#### WHAT YOU WILL DO:
Retype the entries in full, exactly.

(Collected data entries)

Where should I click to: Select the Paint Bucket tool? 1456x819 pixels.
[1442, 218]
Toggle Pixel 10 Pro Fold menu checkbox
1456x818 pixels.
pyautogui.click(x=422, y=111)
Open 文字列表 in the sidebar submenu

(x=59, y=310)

#### OUTPUT:
Where should I click to: Select the Paint Bucket tool? 1456x819 pixels.
[1442, 218]
Toggle Pixel 10 Pro Fold menu checkbox
1456x818 pixels.
pyautogui.click(x=422, y=111)
Open 文字列表 in the sidebar submenu

(x=59, y=310)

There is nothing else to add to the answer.